Plaire, aimer et courir vite : cache-cache party

Il y aura donc eu deux très beaux films français sur les amours homosexuelles au temps du Sida des années 90 : 120 battements par minute l’an passé et ce beau film d’Honoré aujourd’hui. La comparaison s’arrête là. Autant le film de Robin Campillo brossait le portrait d’une génération de combat, autant le film d’Honoré est avant tout un autoportrait intime et rétrospectif, en forme de mélo distancié. Peu d’effusions, une narration cousue de musiques iconiques, une histoire d’amour qui se cherche et une préciosité des dialogues assumée : après un temps d’adaptation, le film s’envole vers une tendresse inconnue jusqu’ici du cinéma d’Honoré.
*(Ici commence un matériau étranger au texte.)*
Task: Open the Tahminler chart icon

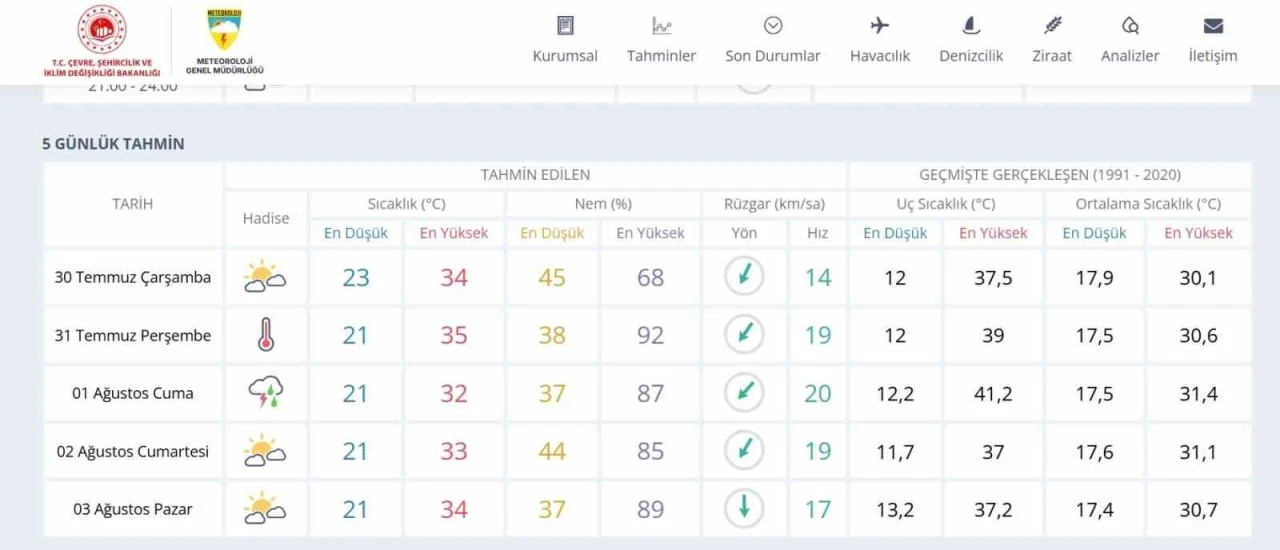Action: point(661,26)
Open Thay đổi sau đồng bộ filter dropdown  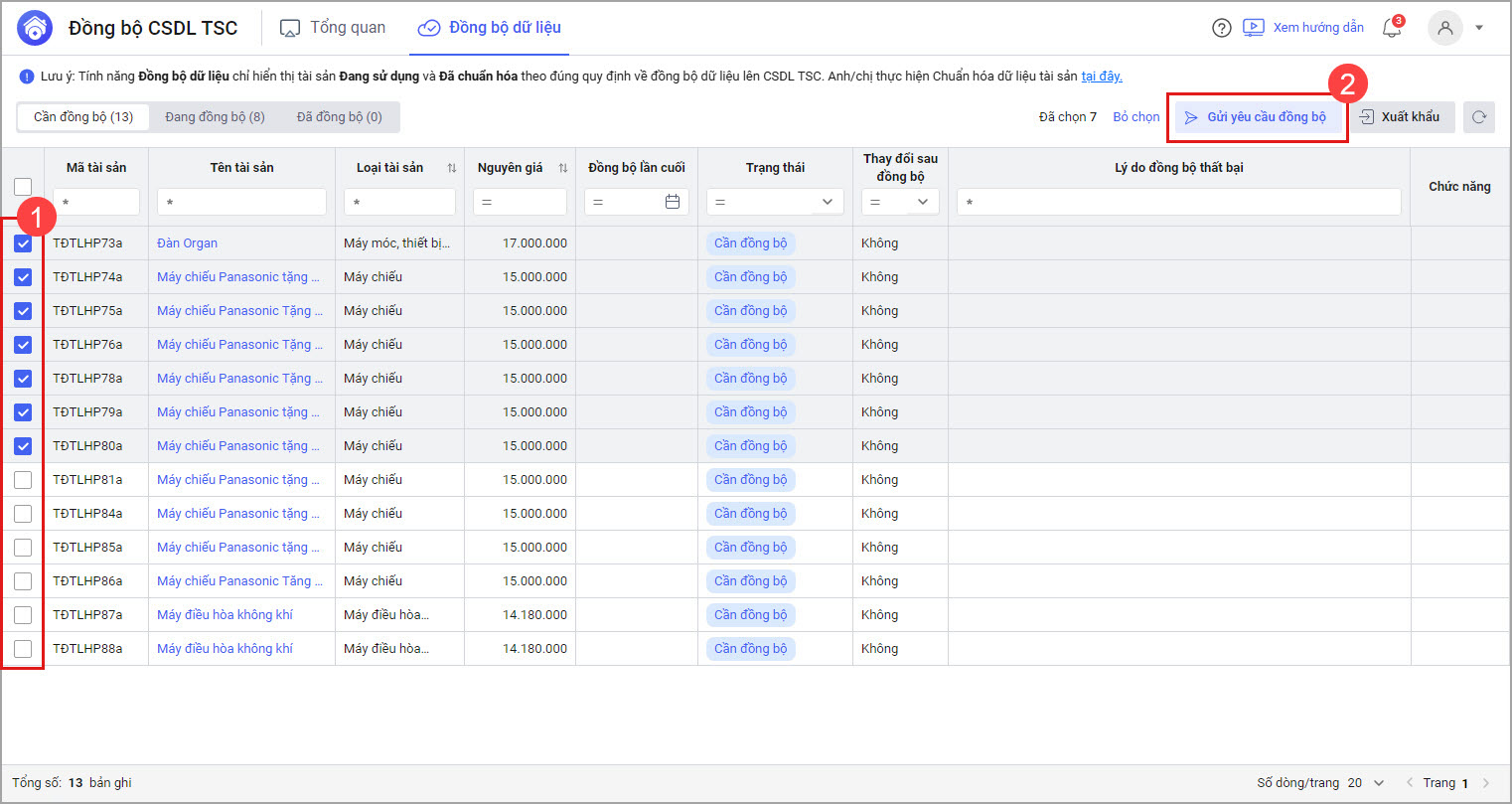(923, 202)
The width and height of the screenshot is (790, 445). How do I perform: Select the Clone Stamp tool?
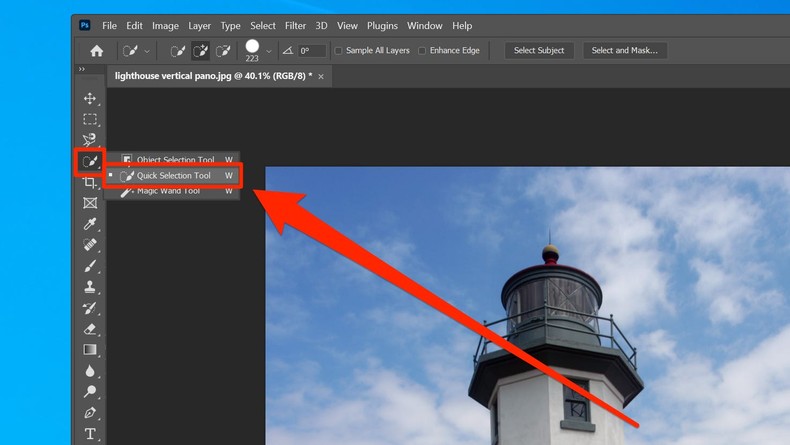[90, 287]
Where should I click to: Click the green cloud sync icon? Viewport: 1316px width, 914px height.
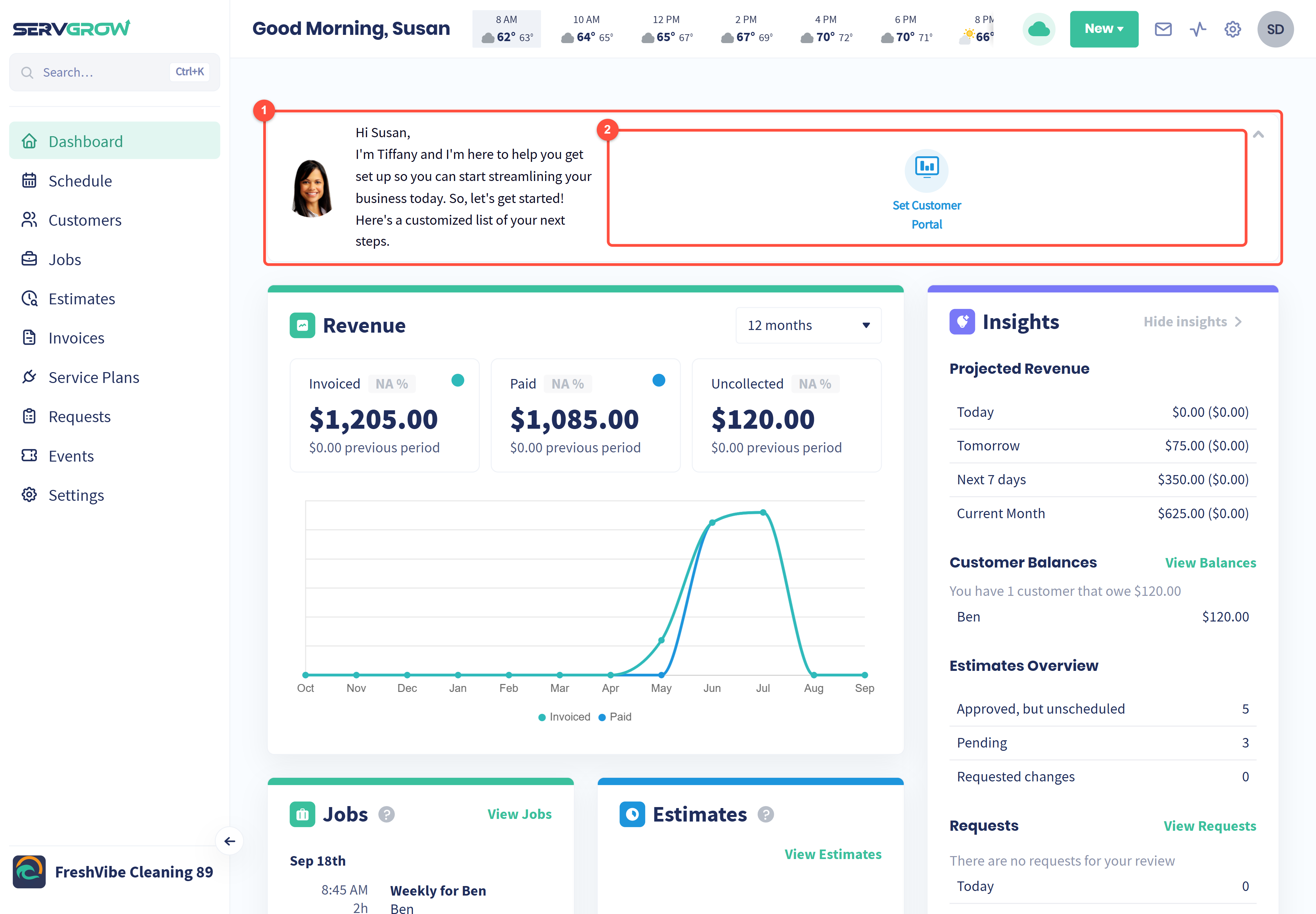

Trois acteurs au sommet (ne pas oublier Podalydès!) pour peindre trois visages et trois âges de l’homosexualité : le jeune homosexuel qui se ment encore un peu à lui-même, le voisin plus dévoué à son ami qu’à sa propre cause, et l’écrivain malade du sida qui bute contre une mort annoncée. « Saillir la beauté », voler des instants tant qu’il est encore temps, c’est le beau projet de ce mélo souvent drôle, ne grossissant jamais les sentiments de ses personnages, étreignant les instants les plus simples et les plus précieux d’une vie. Le fantôme caressant d’un amour aimé revenant à la surface dans une baignoire, des larmes tues sur Anne Sylvestre dans une voiture ou la dignité des derniers instants d’amitié dans une dernière scène bouleversante au-delà des mots… Dans une forme cinématographique plus ambitieuse qu’à l’accoutumée, usant de travellings et de sauts temporels, Honoré aura filmé la plus douce des tendresses chez des personnages prenant l’air de rien, plus soin des autres que d’eux-mêmes, chacun touché en plein coeur par ce renoncement douloureux d’être encore vivant en ne pouvant plus tout à fait vivre sa vie. L.H.

Plaire, aimer et courir vite de Christophe Honoré (Fr, 2h12) avec Pierre Deladonchamps, Vincent Lacoste, Denis Podalydès, Sophie Letourneur… Actuellement en salles.